Importância do problema

A maioria das crianças atendidas pela primeira vez na consulta de Cardiologia Pediátrica não tem doença cardíaca. São enviadas por sintomatologia mal definida como dor torácica, “picadas e sensação de falta de ar”. O esclarecimento destas situações é importante a fim de evitar o estigma de doença cardíaca com todas as consequências sobre o estado psicológico e qualidade de vida de crianças, jovens e suas famílias. Os motivos principais para o recurso à consulta de Cardiologia Pediátrica são discriminados nas alíneas seguintes.

Sopro cardíaco detectado em observação de rotina (sopro inocente)

A incidência de sopro não associado a patologia cardiovascular (inocente) em crianças em idade escolar é ~ 75%, em contraste com a prevalência das cardiopatias congénitas que é 3 a 4/1000 no mesmo grupo etário (6 a 8/1000 nados-vivos). A maioria dos sopros cardíacos inocentes pode ser identificada com base na anamnese e na observação. As principais características de cada tipo de sopro inocente estão resumidas nos Quadros 1 e 2.

Os sopros inocentes podem ser sistólicos ou contínuos, mas nunca diastólicos.

Na nossa experiência, os mais frequentes são: sopro vibratório (43%), seguido de zumbido venoso e da associação de ambos (11% cada). O sopro pulmonar (7%) e o ruído carotídeo (menos de 1%) são menos frequentes.

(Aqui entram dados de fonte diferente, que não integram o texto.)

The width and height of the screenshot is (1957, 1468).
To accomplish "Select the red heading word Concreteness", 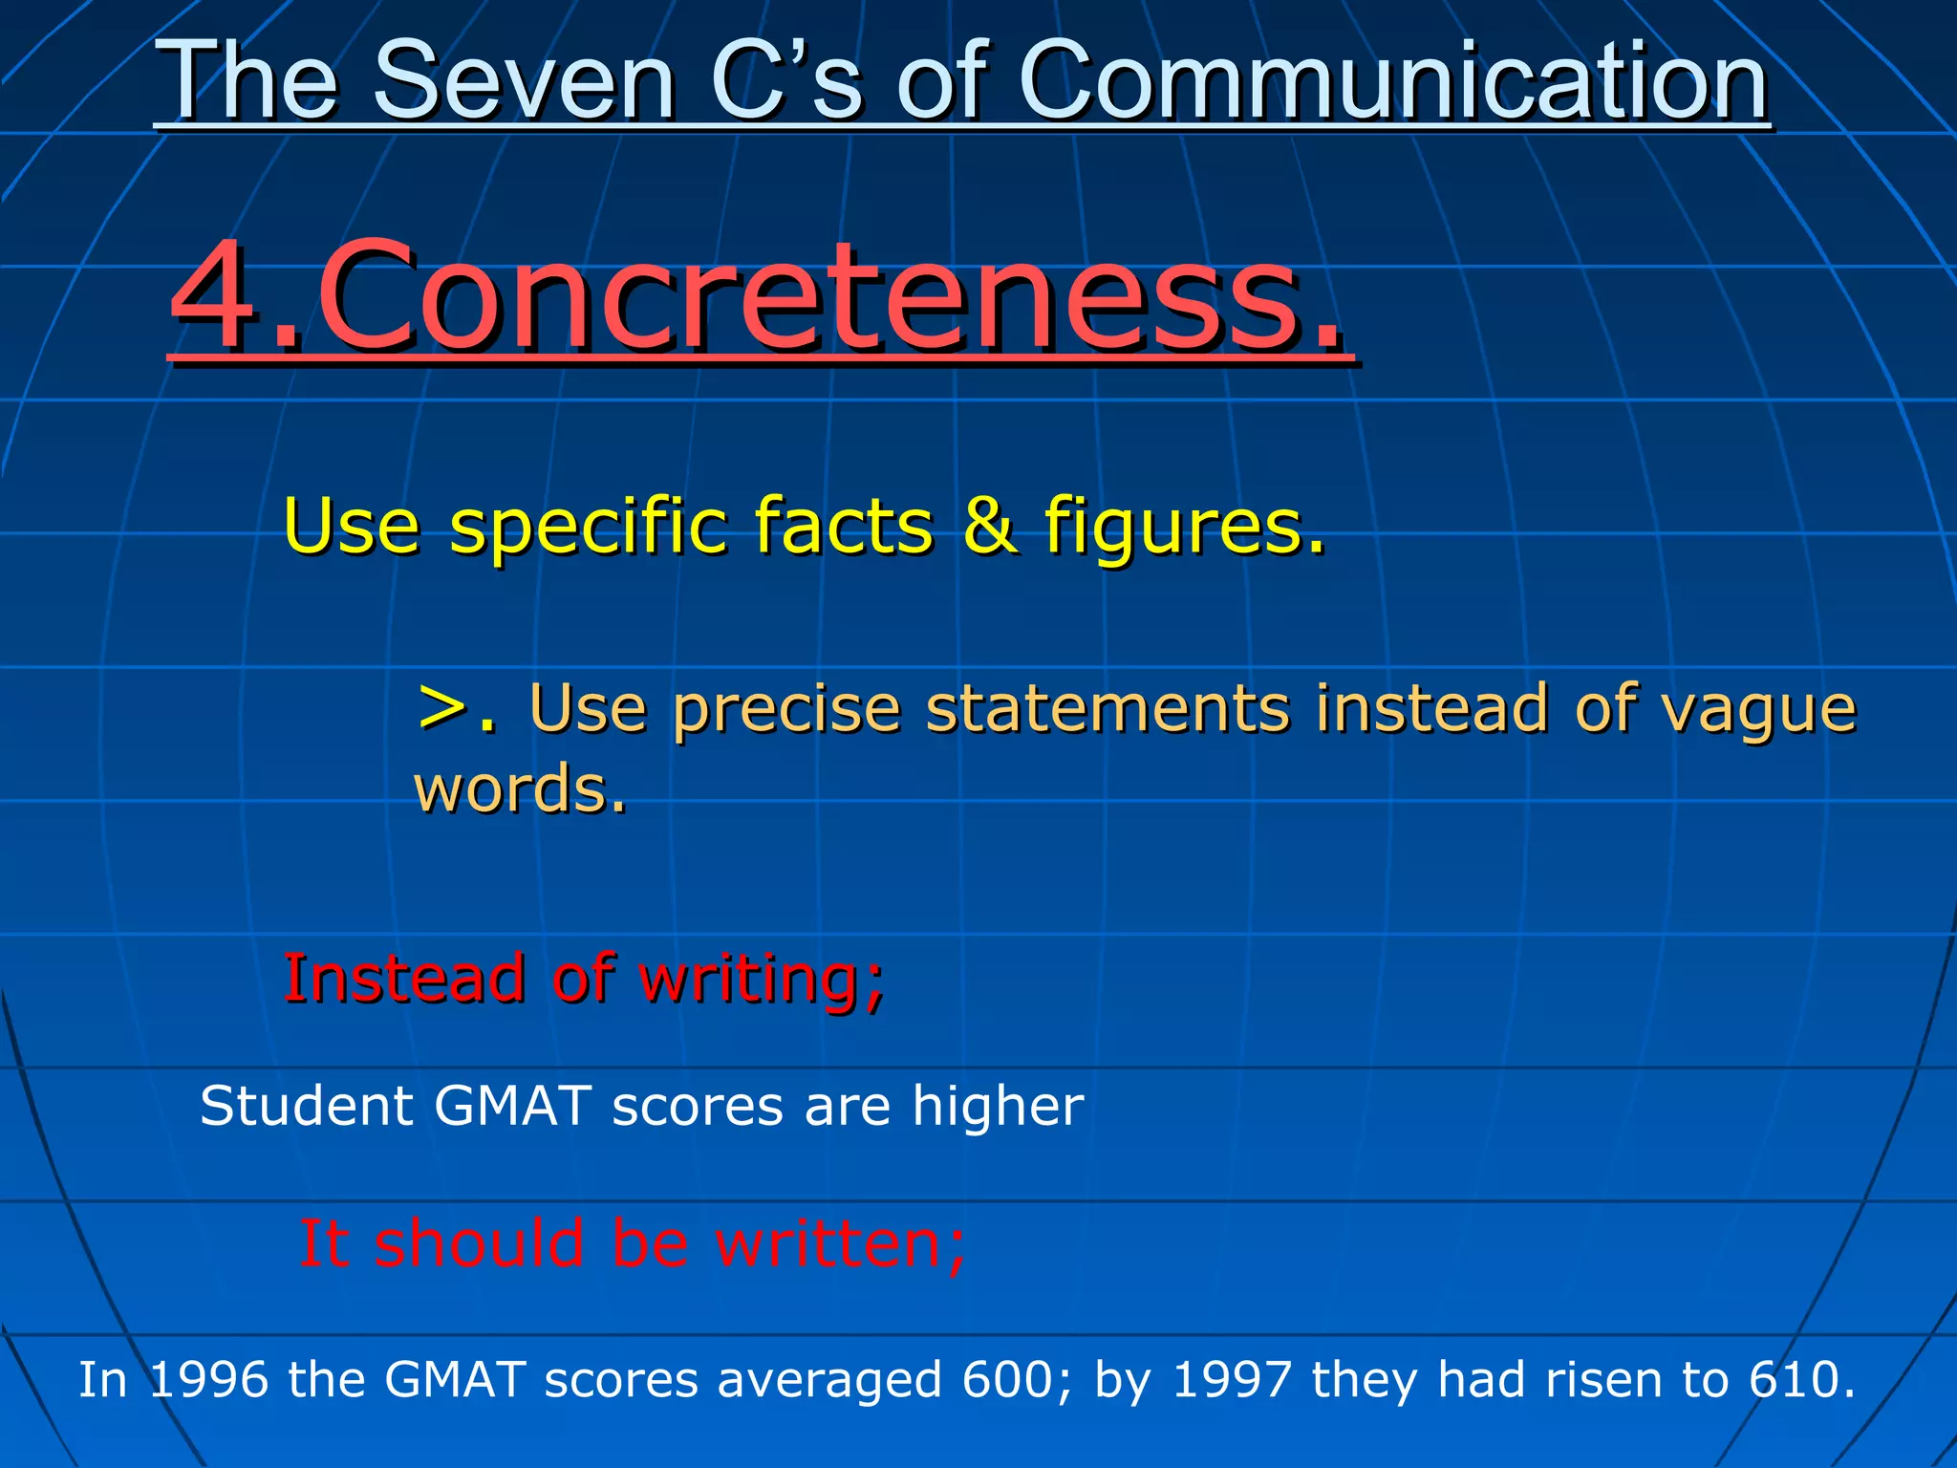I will pyautogui.click(x=831, y=296).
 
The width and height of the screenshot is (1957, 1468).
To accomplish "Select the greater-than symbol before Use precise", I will pyautogui.click(x=443, y=708).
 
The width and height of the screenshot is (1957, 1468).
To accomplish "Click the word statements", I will pyautogui.click(x=1108, y=708).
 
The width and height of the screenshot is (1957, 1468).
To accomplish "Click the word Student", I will pyautogui.click(x=306, y=1107).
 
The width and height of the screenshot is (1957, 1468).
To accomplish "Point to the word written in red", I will pyautogui.click(x=841, y=1244).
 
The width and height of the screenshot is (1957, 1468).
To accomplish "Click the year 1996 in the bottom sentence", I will pyautogui.click(x=209, y=1380).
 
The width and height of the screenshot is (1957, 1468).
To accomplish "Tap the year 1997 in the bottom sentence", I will pyautogui.click(x=1231, y=1380).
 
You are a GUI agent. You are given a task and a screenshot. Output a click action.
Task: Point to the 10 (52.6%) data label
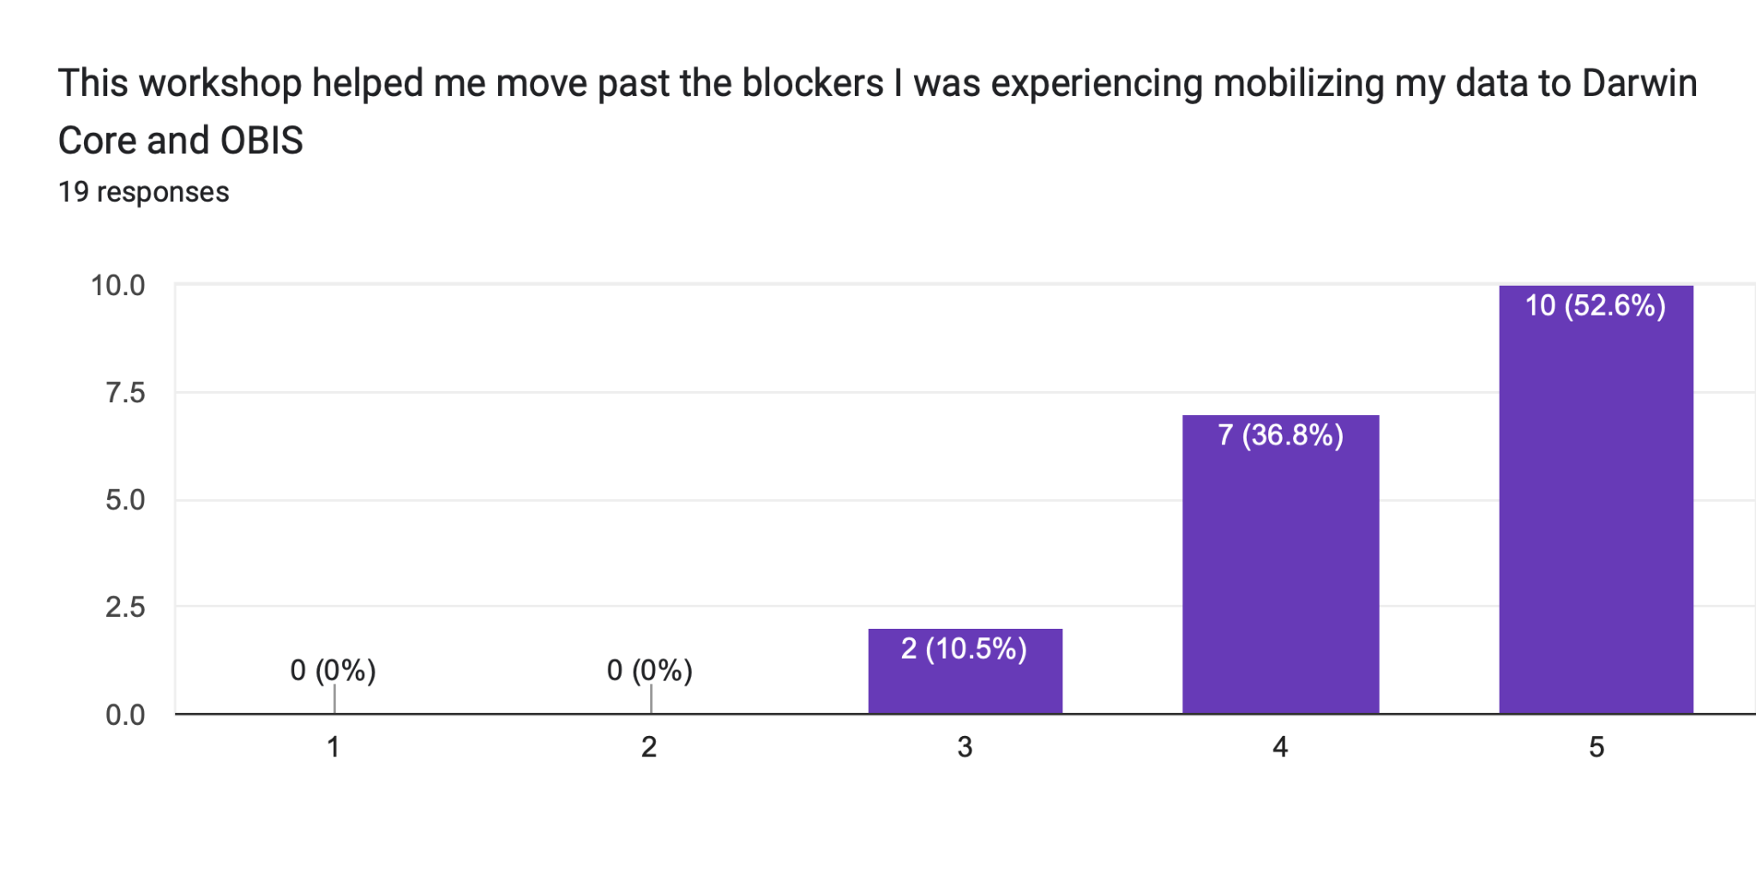[x=1595, y=305]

Os sopros inocentes tendem a variar de intensidade com o estado dinâmico da circulação, e a desaparecer com a idade. O diagnóstico de sopro inocente pode ser confirmado pela ausência de alterações cardiovasculares na radiografia do tórax e no electrocardiograma. Os pais devem ser alertados para o facto de o sopro inocente poder ser mais bem audível em situações de febre, anemia ou após esforço e quando a criança é observada por um médico diferente do habitual. Há que evitar o desenvolvimento da chamada “neurose cardíaca”, assim como de atitudes de sobreprotecção ou de complexos de culpa nos pais.

QUADRO 1 – Características gerais do sopro inocente

Intensidade
Inferior a 3/6

Altura
Grave

Timbre
Vibrações de altura e intensidade homogéneas

Local de máxima intensidade
Específico para cada tipo

Intervalo entre o 1º ruído e o sopro
Existe

Circunscrito no precórdio
Sim

Modifica-se com posição ou com manobras
Sim (posição, respiração, exercício, manobras de compressão vascular, febre)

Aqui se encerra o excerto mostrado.